Texto
. ‘Os três sarmentos, eles [são] três dias’; que signifique as derivações contínuas até a última, vê-se pela significação de ‘três’, que é um período e a sua continuidade do começo ao fim (n. 2788, 4495); pela significação dos ‘sarmentos’, que são as derivações (n. 5014); e pela significação dos ‘dias’, que são os estados (n. 23, 487, 488, 493, 893, 2788, 3462, 3785, 4850). Daí se segue que por ‘três sarmentos, ele [são] três dias’ são significados os estados de renascimento deste sensual que é representado pelo copeiro, desde seu primeiro até o último; as suas derivações sucessivas são significadas pelos sarmentos.
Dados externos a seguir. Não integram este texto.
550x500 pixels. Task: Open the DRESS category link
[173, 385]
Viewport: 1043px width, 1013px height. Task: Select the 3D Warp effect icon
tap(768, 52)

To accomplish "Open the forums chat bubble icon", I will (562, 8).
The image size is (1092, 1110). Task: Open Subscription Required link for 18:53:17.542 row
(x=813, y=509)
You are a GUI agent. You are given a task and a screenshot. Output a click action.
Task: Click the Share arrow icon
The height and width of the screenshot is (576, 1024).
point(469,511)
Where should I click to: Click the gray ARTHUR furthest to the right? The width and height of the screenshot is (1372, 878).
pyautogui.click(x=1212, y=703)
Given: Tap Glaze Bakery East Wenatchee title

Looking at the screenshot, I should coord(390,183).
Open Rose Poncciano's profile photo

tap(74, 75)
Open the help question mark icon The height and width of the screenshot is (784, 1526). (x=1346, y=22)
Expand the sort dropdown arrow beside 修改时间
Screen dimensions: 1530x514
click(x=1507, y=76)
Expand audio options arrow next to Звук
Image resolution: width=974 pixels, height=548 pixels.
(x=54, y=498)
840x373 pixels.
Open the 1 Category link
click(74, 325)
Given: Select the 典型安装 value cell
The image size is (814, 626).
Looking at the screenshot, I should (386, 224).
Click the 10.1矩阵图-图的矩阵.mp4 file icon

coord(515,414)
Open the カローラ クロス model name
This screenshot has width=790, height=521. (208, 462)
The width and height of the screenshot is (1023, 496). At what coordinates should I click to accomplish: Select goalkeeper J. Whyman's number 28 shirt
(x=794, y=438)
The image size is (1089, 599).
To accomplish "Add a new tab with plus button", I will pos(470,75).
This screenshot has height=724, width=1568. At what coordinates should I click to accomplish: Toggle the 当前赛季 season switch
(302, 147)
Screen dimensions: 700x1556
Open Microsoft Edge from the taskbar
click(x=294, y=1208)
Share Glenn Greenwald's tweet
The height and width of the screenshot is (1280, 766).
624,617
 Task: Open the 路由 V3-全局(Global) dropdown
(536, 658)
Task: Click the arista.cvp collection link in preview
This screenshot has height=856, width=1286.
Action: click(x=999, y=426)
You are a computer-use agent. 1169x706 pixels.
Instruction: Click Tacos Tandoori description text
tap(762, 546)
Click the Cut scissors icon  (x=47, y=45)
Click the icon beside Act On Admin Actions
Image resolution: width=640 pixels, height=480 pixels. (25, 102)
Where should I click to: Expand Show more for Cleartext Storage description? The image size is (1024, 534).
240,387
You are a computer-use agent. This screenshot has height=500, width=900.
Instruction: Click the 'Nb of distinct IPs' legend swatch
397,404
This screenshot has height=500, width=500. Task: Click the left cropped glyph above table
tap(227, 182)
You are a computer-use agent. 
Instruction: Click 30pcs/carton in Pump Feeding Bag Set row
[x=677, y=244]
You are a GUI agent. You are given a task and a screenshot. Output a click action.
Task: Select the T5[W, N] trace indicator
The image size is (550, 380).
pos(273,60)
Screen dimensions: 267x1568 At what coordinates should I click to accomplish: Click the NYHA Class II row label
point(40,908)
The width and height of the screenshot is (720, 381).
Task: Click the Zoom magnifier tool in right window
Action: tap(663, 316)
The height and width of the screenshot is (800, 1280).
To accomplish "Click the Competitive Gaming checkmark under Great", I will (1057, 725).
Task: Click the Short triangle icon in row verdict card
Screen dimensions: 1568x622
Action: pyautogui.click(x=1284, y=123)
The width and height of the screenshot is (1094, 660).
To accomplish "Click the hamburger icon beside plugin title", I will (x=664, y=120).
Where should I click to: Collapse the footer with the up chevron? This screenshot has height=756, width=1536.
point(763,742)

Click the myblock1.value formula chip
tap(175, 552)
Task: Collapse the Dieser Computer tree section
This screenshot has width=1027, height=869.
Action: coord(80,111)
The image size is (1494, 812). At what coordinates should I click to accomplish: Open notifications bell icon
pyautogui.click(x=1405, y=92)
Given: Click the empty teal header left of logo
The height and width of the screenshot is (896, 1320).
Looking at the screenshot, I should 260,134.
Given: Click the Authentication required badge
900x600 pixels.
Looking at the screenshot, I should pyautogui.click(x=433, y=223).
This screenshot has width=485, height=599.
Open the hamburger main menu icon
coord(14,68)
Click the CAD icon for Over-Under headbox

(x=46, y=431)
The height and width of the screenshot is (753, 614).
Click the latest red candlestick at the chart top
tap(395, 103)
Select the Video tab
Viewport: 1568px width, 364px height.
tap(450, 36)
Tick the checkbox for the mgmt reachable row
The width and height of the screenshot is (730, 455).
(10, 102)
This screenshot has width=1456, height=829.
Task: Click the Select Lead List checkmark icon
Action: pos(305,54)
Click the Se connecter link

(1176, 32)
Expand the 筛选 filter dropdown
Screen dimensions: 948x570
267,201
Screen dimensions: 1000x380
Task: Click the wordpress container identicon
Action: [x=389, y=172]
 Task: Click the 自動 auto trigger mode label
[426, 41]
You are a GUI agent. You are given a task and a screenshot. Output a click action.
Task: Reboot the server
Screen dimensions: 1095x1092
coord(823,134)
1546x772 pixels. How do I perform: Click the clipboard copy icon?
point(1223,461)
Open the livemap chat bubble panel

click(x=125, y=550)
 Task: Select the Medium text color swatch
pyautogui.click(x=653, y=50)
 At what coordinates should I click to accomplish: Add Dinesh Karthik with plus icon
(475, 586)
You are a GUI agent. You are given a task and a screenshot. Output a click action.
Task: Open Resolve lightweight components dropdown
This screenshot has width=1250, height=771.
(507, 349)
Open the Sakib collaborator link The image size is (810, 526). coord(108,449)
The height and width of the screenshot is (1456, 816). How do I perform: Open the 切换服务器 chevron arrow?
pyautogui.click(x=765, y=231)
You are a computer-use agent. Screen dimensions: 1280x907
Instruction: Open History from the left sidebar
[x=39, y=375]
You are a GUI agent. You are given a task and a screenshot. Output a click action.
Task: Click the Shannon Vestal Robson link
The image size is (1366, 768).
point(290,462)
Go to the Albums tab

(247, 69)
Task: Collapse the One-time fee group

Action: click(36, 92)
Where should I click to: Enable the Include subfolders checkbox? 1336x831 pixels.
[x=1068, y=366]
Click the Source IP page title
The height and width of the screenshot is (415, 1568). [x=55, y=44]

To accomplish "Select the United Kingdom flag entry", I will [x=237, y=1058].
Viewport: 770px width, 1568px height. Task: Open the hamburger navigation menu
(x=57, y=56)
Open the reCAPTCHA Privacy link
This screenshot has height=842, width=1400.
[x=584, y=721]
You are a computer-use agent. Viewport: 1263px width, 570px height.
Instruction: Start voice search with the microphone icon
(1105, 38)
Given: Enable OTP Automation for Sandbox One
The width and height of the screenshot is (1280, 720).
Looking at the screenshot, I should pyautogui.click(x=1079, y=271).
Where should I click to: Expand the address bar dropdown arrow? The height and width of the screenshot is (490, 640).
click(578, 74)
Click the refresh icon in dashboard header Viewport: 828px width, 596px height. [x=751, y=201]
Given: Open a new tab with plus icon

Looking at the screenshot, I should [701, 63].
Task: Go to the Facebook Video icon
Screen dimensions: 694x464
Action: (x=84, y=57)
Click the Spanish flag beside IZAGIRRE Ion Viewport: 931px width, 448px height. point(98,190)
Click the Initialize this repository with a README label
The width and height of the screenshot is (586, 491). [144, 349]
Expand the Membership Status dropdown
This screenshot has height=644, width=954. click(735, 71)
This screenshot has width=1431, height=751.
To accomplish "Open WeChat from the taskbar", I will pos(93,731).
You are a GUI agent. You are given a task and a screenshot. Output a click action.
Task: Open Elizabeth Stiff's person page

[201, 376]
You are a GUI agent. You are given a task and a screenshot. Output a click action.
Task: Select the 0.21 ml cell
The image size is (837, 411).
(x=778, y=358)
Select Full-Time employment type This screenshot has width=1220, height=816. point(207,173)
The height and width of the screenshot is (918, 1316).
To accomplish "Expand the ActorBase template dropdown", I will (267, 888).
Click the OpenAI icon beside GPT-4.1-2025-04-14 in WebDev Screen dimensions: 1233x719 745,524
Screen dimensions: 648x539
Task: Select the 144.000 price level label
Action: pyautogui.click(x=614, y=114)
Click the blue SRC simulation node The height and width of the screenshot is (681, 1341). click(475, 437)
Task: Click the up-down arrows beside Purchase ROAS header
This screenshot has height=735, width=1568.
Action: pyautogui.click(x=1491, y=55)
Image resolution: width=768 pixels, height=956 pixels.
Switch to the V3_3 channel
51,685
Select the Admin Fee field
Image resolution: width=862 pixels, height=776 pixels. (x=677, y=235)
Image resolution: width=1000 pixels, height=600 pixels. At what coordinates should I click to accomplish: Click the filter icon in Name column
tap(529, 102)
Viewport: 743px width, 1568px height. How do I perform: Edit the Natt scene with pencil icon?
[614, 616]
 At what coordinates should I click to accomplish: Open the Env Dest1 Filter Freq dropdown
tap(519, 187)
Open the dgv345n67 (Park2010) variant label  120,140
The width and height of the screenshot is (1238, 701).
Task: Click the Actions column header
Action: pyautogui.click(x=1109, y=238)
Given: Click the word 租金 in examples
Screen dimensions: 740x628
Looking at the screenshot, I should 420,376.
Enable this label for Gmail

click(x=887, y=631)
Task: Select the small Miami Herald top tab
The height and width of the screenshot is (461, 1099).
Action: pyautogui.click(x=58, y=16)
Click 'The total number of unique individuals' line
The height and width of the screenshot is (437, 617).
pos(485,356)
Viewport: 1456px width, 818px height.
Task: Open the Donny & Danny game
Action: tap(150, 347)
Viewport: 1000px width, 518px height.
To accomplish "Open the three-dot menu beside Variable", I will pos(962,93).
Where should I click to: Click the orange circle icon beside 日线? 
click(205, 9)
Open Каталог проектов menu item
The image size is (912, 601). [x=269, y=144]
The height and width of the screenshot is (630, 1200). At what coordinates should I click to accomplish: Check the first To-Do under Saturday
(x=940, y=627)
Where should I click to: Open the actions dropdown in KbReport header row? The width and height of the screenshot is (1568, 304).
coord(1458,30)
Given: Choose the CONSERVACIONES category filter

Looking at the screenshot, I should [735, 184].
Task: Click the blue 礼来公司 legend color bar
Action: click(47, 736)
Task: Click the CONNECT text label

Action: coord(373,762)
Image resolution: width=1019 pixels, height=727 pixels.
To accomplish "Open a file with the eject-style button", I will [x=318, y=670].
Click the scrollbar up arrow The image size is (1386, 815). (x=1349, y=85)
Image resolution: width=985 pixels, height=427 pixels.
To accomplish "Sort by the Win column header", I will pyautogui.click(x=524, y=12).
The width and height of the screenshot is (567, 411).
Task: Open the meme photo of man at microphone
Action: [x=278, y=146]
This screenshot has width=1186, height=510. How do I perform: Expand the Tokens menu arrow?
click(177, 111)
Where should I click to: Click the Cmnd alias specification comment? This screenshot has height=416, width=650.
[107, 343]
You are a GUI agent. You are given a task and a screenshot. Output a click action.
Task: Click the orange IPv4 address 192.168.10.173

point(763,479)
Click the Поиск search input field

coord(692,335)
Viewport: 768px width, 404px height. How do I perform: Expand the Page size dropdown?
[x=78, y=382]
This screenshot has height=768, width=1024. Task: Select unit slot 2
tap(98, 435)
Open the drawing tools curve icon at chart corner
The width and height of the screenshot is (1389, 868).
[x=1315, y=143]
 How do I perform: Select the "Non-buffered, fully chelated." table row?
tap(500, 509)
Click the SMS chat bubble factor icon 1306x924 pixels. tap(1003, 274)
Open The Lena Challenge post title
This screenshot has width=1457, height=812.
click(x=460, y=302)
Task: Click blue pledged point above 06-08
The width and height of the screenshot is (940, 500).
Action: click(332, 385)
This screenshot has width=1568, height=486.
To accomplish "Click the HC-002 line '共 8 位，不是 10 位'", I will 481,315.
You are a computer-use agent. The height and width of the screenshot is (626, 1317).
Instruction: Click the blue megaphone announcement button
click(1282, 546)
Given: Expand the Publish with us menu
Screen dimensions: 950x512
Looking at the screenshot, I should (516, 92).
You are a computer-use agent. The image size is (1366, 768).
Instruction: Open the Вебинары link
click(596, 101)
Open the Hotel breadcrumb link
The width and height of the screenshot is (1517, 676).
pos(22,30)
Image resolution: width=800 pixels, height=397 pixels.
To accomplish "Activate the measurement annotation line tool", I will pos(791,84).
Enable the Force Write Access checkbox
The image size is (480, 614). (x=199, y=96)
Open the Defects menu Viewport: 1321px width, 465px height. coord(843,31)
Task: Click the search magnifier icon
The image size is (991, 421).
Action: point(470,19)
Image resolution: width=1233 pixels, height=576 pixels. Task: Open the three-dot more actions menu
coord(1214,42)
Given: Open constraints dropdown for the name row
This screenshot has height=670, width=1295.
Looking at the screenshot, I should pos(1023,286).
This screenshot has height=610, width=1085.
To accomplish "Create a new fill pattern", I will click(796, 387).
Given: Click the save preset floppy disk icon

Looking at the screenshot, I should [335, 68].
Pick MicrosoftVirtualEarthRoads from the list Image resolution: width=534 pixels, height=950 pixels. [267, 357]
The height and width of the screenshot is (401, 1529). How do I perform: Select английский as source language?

[2] Os estados de renascimento de cada sensual e de cada coisa no natural, assim como no racional, têm as suas progressões desde o começo até o fim, e quando estão no fim, de um certo modo,começam de novo, a saber, a partir desse fim a que eles tenderam no estado anterior até um fim ulterior, e assim seguindo; e por fim a ordem é invertida e, então, o que foi o último torna-se o primeiro. Por exemplo, quando o homem é regenerado tanto quanto ao racional como quanto ao natural, então os primeiros períodos do estado procedem dos veros pertencentes à fé para os bens que pertencem à caridade; e então, na aparência, os veros da fé ocupam o primeiro lugar, e os bens da caridade o segundo, pois os veros da fé visam o bem da caridade como fim. Esses períodos duram enquanto o homem é regenerado. Em seguida, a caridade, que foi o fim, torna-se o começo, e por ela começam estados novos, que avançam para uma e outra parte, a saber, mais para os interiores, como também para os exteriores: do lado dos interiores, para o amor ao Senhor, e do lado dos exteriores, para os veros da fé; e seguindo para os veros naturais, e também para os veros sensuais, que são então sucessivamente reconduzidos à correspondência com os bens da caridade e do amor no racional; e assim são reconduzidos na ordem celeste.
[3] São essas as coisas que se entendem pelas progressões e as derivações contínuas até a última. Tais progressões e derivações são perpétuas no homem que está sendo regenerado, desde a sua infância até o último momento de sua vida no mundo, e também depois durante a eternidade; e contudo ele nunca pode ser regenerado ao ponto que possa de algum modo ser dito perfeito, pois há inumeráveis coisas, e mesmo infindas em número, que devem ser regeneradas, tanto no racional quanto no natural; e cada uma dessas coisas tem “sarmentos” infindos em número, isto é, progressões e derivações do lado dos interiores e do lado dos exteriores. Isto o homem desconhece absolutamente, mas o Senhor conhece todas e cada uma dessas coisas, e provê isso a cada momento; se interrompesse somente por um instante, todas as progressões seriam perturbadas [oupostas em desordem]. Com efeito, o anterior visa o que segue em uma série contínua, e produz séries de consequências pela eternidade. Daí, é evidente que a Divina Previdência e Providência está nos singularíssimos e que, a não ser que estivessem neles, ou se fossem somente universais, pereceria o gênero humano.